Wow, been there done that a few times!!!! I was going to hold off for the BIB until a settlement comes, but I dont want to wait that long so because you forced me to remember other sacrifices I made to get where I am . I am going to hold off paying a bill and get BIB and get started with my business on-line!!I have gotten out of debt before and this will get me out of debt forever! I just got diagnosed with SLE (Lupus).Iwant to leave something to my children other than debt!Can this business be handed down or willed to someone?
Thanks JJ for suggesting I make a comment here!
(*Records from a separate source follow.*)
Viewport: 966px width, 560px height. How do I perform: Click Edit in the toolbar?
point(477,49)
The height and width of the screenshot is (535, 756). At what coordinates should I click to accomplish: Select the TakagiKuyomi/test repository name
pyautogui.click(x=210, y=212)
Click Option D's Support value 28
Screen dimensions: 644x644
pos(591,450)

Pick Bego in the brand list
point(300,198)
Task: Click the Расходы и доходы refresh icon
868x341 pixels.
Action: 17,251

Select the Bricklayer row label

This particular post couldn’t have been more perfect for me today!
I had been planning to quit my “day job” by March of 2010 and work on my Internet Business. I was working two nights a week as a private duty nurse for a little girl when she suddenly died a few weeks ago and I was left with “no more job”. http://www.JessicaWeLoveYou.com. Talk about the universe pushing me out of the nest!
I’m living with and taking care of my elderly parents and my sister in law who had a stroke (you can see videos of them at my website) and I was the only one with gainful employment.
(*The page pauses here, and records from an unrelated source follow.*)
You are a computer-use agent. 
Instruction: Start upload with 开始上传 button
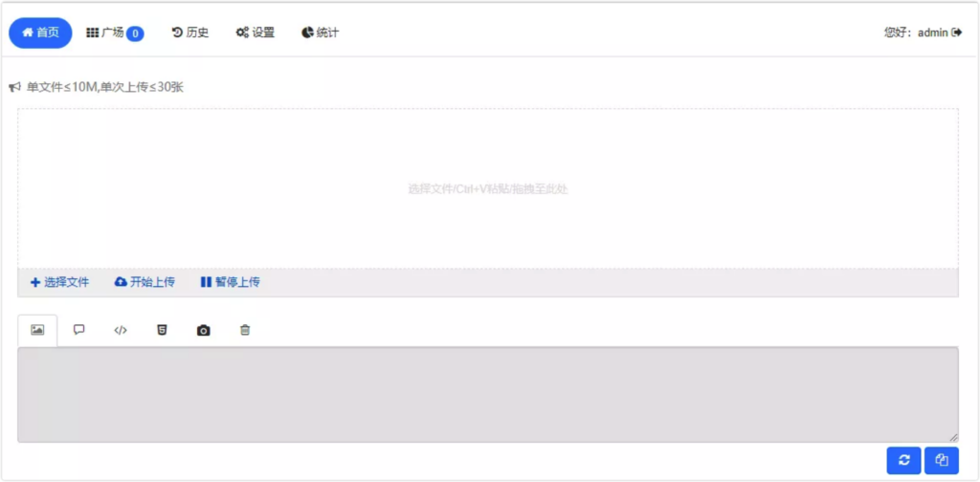[x=145, y=282]
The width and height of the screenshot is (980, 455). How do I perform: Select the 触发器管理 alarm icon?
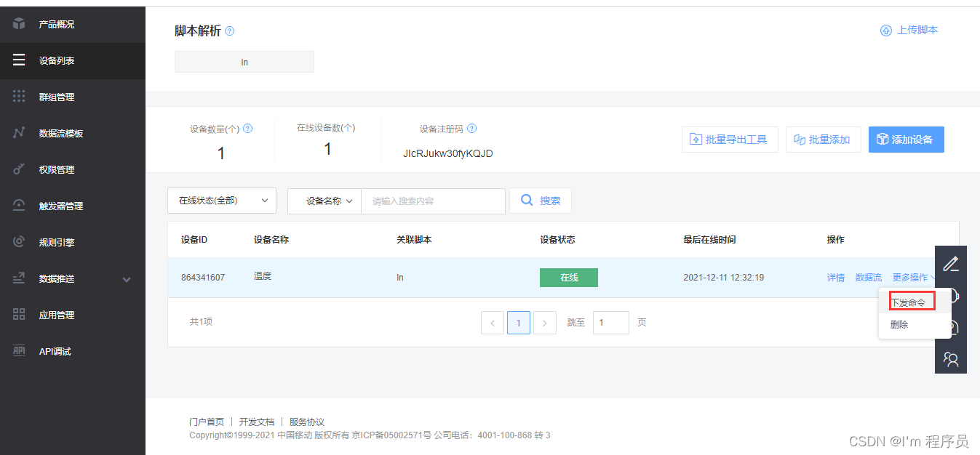pyautogui.click(x=20, y=205)
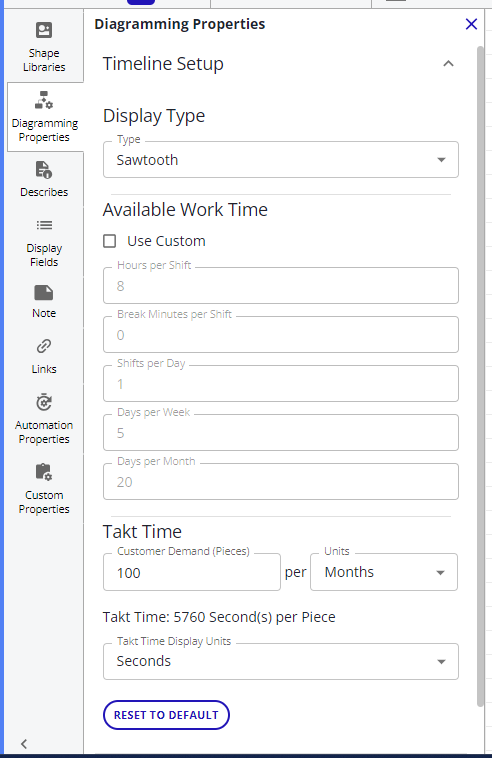Show the Display Fields list icon

(x=44, y=225)
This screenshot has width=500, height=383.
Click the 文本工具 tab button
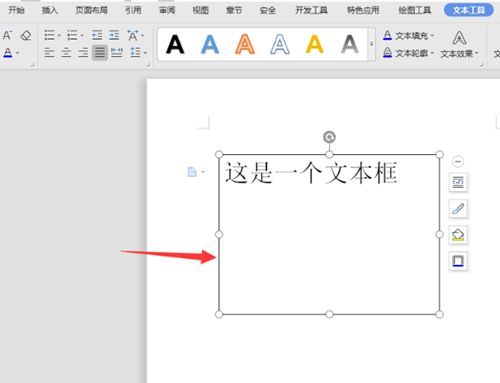tap(469, 10)
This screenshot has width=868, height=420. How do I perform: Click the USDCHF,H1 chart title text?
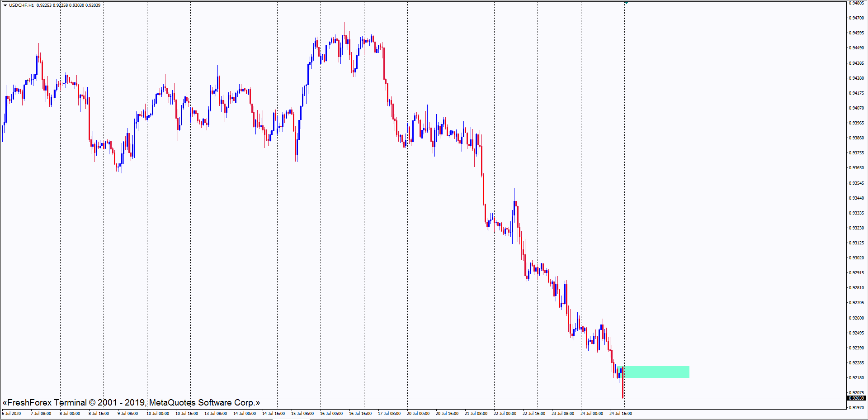(21, 5)
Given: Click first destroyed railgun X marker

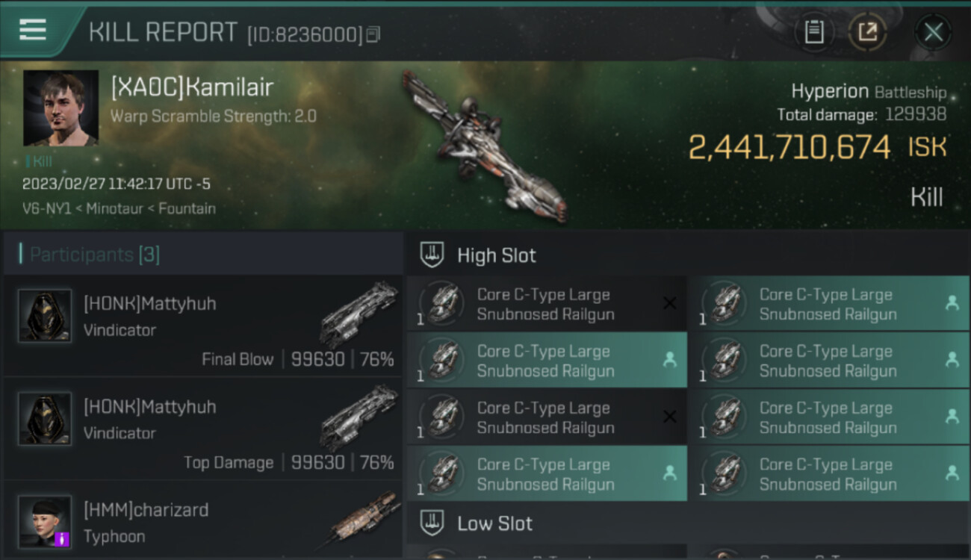Looking at the screenshot, I should [x=669, y=303].
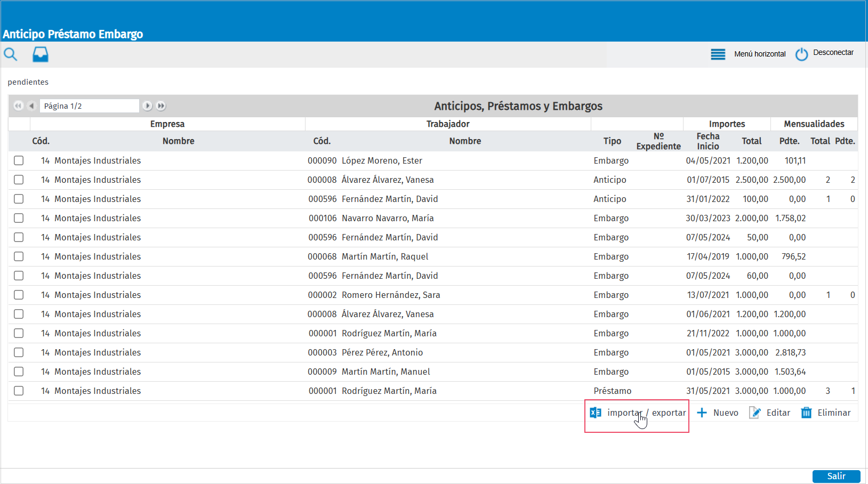
Task: Click the Menú horizontal hamburger icon
Action: [718, 54]
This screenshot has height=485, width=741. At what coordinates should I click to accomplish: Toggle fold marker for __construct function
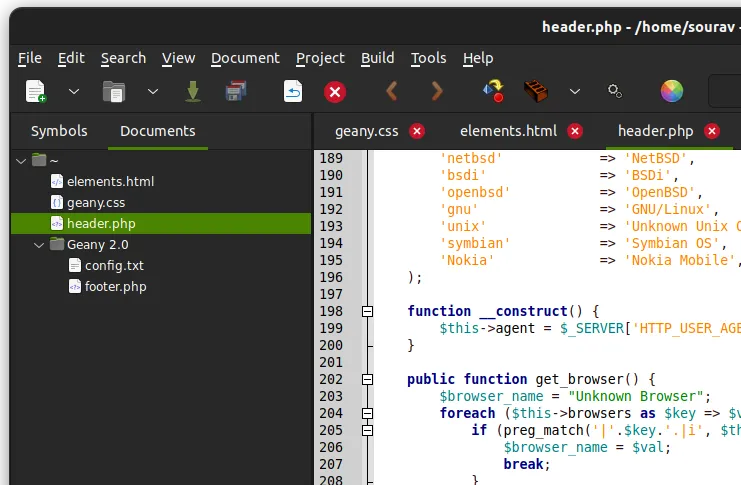point(367,312)
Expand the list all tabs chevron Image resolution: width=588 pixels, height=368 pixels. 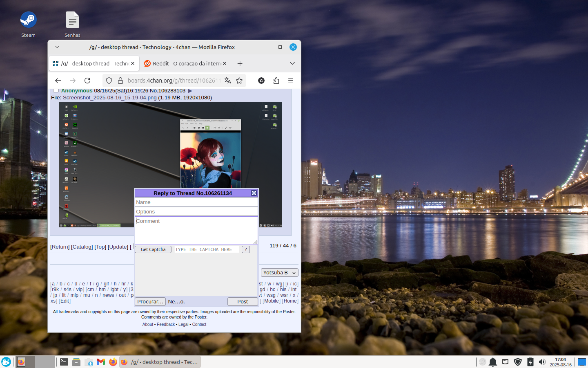pyautogui.click(x=292, y=63)
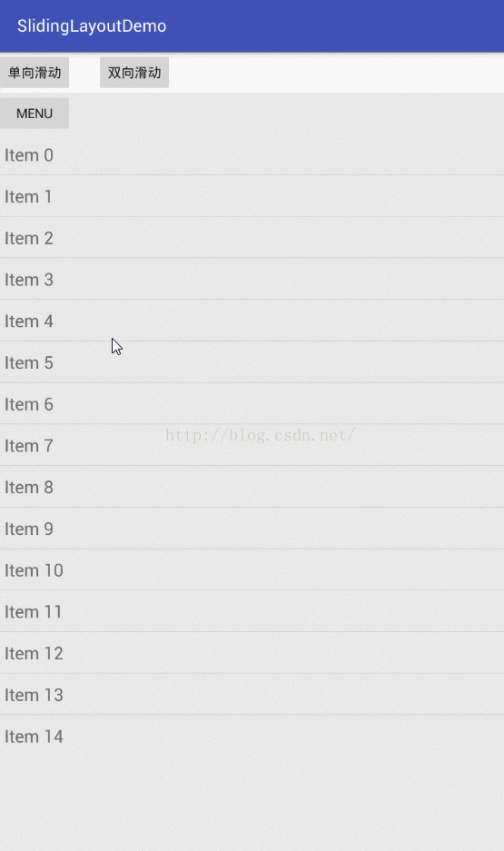Choose Item 2 row
The image size is (504, 851).
[252, 238]
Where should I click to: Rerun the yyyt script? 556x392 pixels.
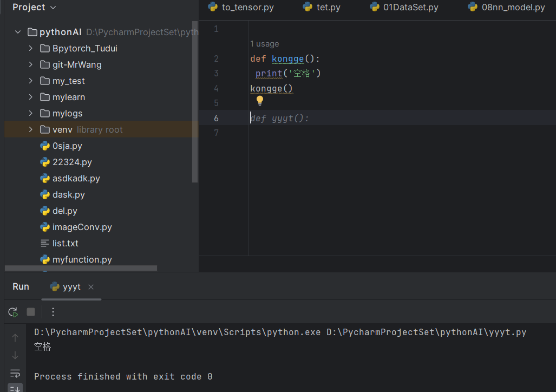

Now, I have chosen to take on this opportunity to make a huge difference for the world. (Any myself and my family)
I find it amazing how loud the internal voices get. I find it amazing to recognize how I have been programmed to seek employment when things get tough. (No, actually, it is a running and screaming crying with snot in my nose session as I get my arse in gear to go find the boss that’s going to pay me what I’m worth and I can once again get into the “comfortable rut of a prison” and get that weekly paycheck that takes all my time and allows me to pay the bills (and, even then with struggling)- but at least I’m responsible!!! (huh?)
So, I have chosen to take this on – to engage with this opportunity and be in action daily to find those people who are looking for me and this opportunity. It is a matter of faith. I remember Tony Robbins said that faith is using your creative imagination to visualize the best possible outcome to a situation while fear is using your creative imagination to visualize the worst possible outcome!
Heck, I can sell some stuff on eBay and do some Web Design work to supplement what I’m doing and, since I’ve been pushed out of the nest by something greater than myself, I might as well start flapping my wings as hard as I can and maybe, just maybe, I’ll find that I really can fly!
Thanks for your post – it couldn’t have been more perfect or supportive!